Our Common Home – Laudato Si

Presentation by Fr. John McCarthy, SJ  on “ Laudato Si “ (Our Common Home)

Summary by Brian O’Sullivan, Director of Catholic Education

The Catholic Church has issued earlier documents on care for the environment , namely in 1990  Saint John Paul II’s : Peace with God the Creator, Peace with all Creation and in 2010 with Pope Benedict XVI’s: If You Want to Cultivate Peace, Protect Creation. There have also been 18 pastoral letters issued on the environment by Episcopal conferences (including Canada’s Conference of Catholic Bishops)

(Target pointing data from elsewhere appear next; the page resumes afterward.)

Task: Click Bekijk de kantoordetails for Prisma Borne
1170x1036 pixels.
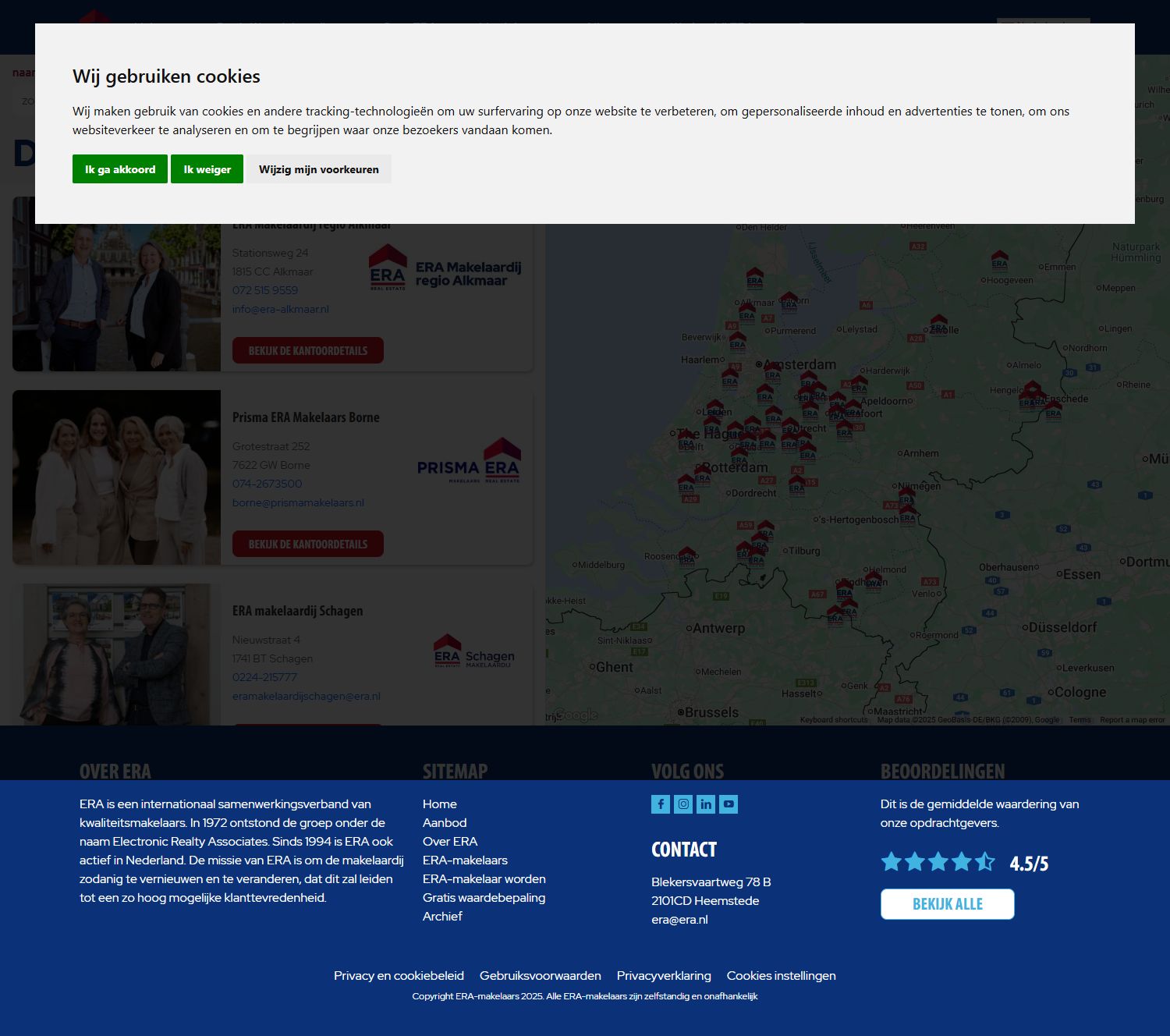Action: tap(307, 543)
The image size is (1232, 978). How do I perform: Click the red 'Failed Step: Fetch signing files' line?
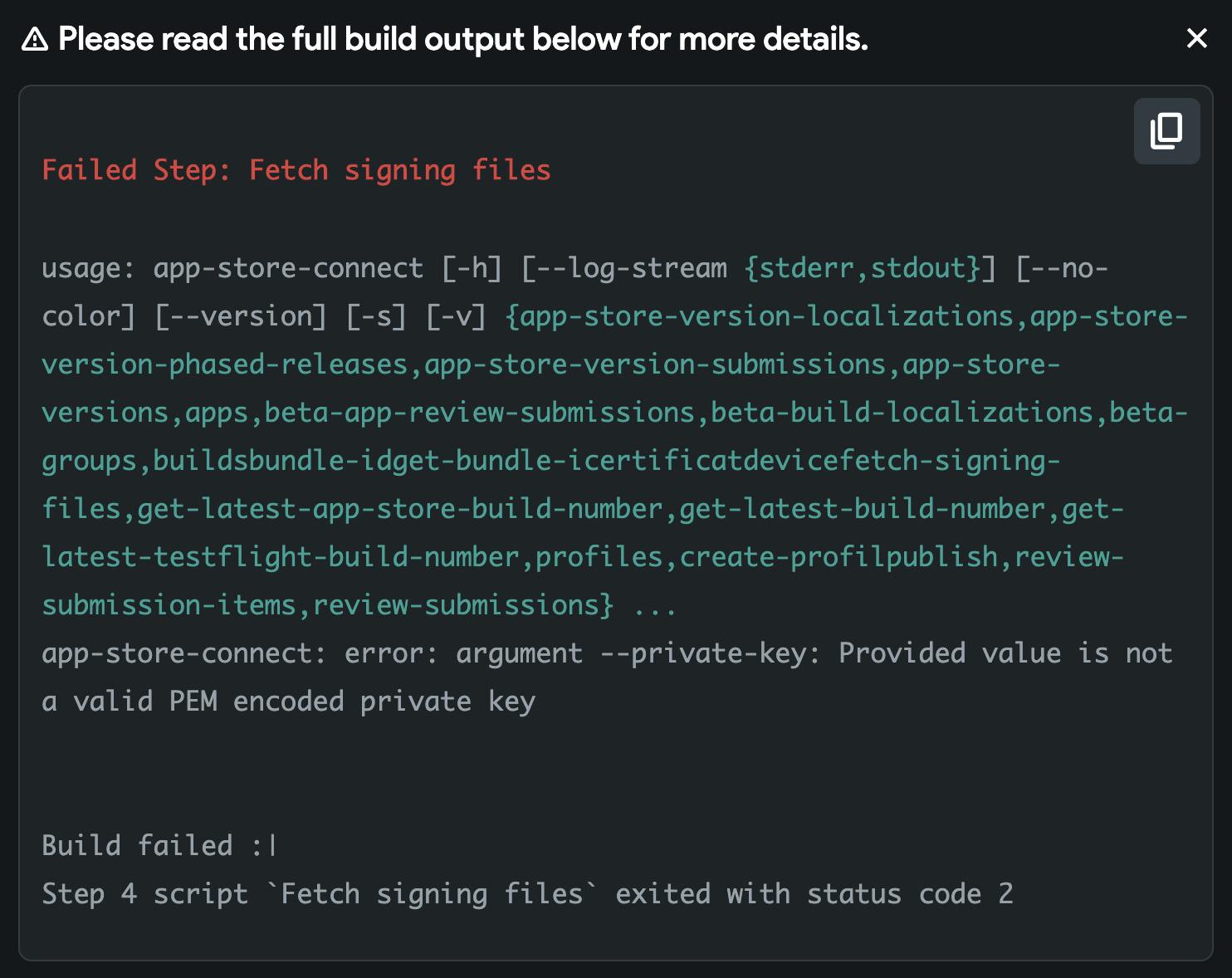(x=296, y=170)
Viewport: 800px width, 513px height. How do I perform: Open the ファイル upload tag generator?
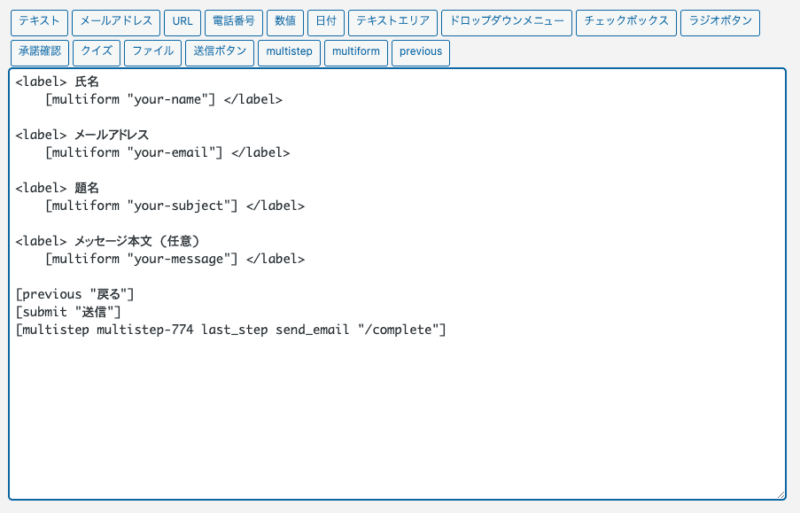pos(153,53)
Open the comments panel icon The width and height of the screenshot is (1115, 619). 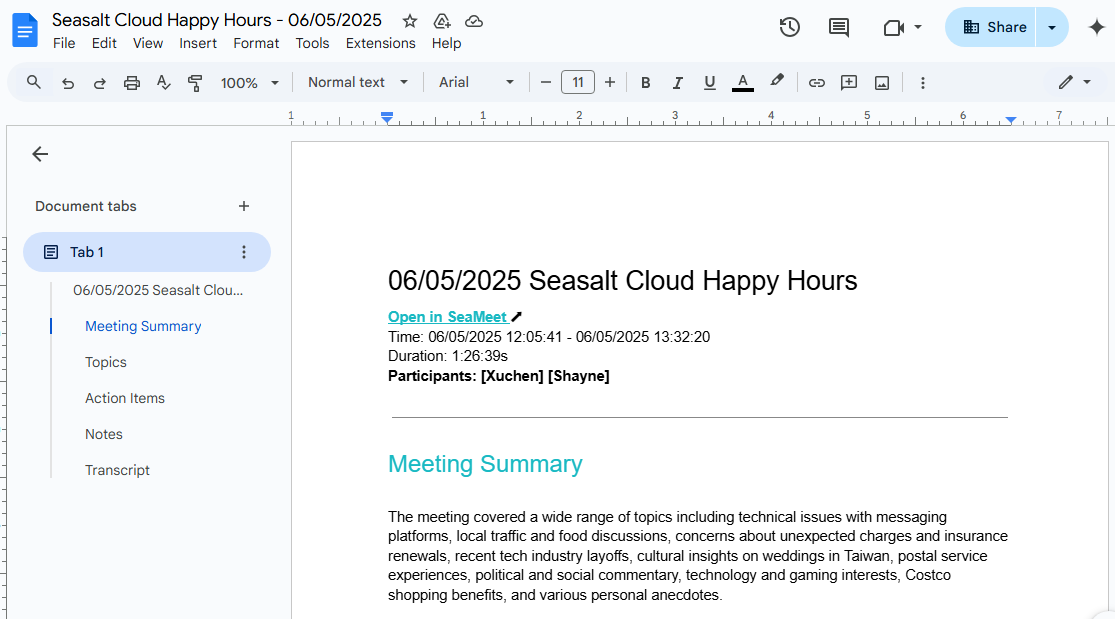point(839,27)
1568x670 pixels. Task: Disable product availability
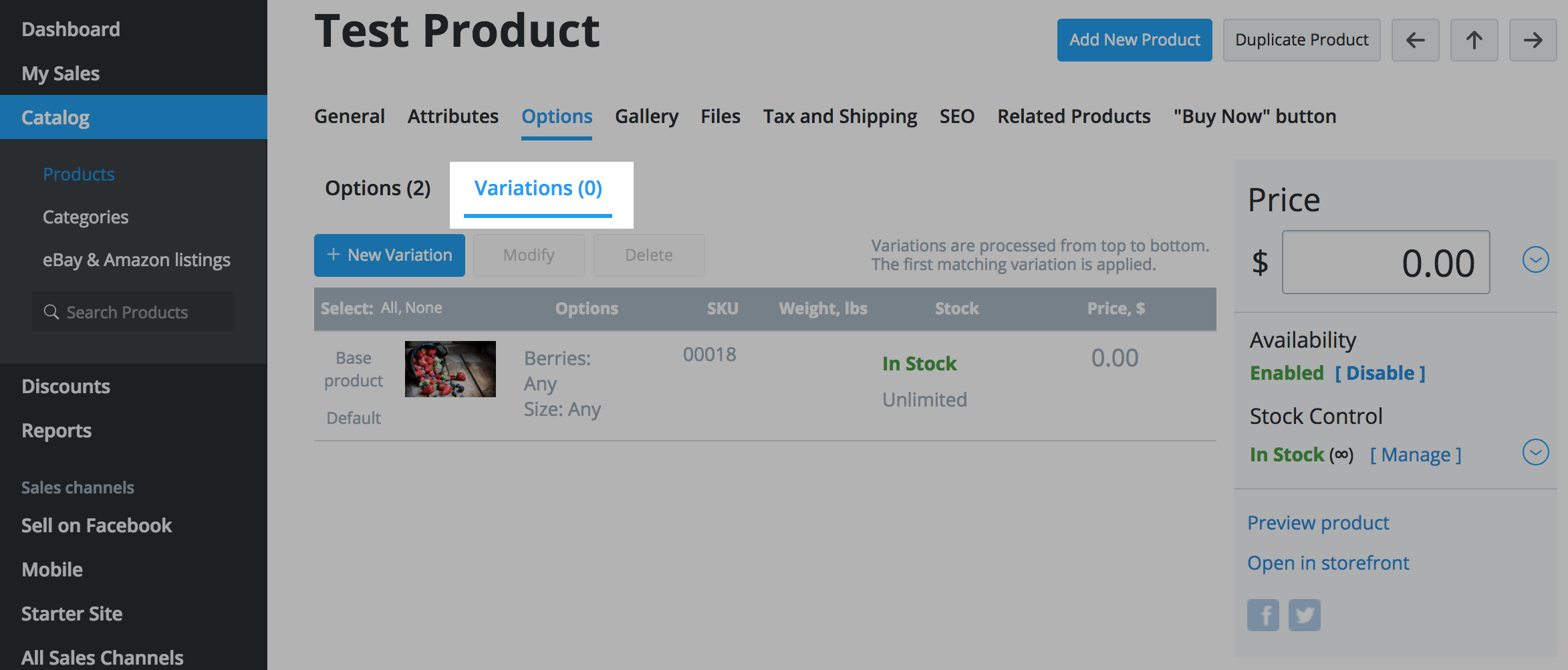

Laudato Si  (Our Common Home) by Pope Francis states:

  • “I wish to address every person living on this planet.”
  • “I would like to enter into dialogue with all people about our common home.”
  • “We need a conversation which includes everyone.”
  • Science, technology, economics, politics are necessary but insufficient to solve this crisis.. We also need a language of awe, wonder, beauty, mystery, contemplation, intimacy, relationship when talking of nature.  “… the world is a joyful mystery to be contemplated with gladness and praise.”

Chapters address the following key topics :

  • Chapter One: What is happening to our common home? : Discusses the evidence that shows our common home is falling into serious disrepair.   Takes science seriously and uses the results of the best available scientific research as a concrete foundation for the rest of the encyclical.
  • Chapter Two: Gospel of Creation :  Notes the abundant sources of wisdom found in religion, particularly Judeo-Christian tradition.
  • Chapter Three: The Human Roots of the Ecological Crisis: The ecological crisis not a technical, scientific problem, but rather a human, moral, indeed spiritual problem. A technocratic paradigm dominates our way of thinking and acting.
  • Chapter Four: Integral Ecology: : Human, social and ecological dimensions of life are all interconnected. The Cry of the earth and the cry of the poor are one and the same.
  • Chapter Five: Lines of Approach and Action: The major paths of dialogue need to cover politics and economics, religion and science, national and international politics,
  • Chapter Six: Ecological Education and Spirituality; We need too seek ecological conversion. There is a treasure chest of Christian spiritual experiences for those seeking inspiration and motivation.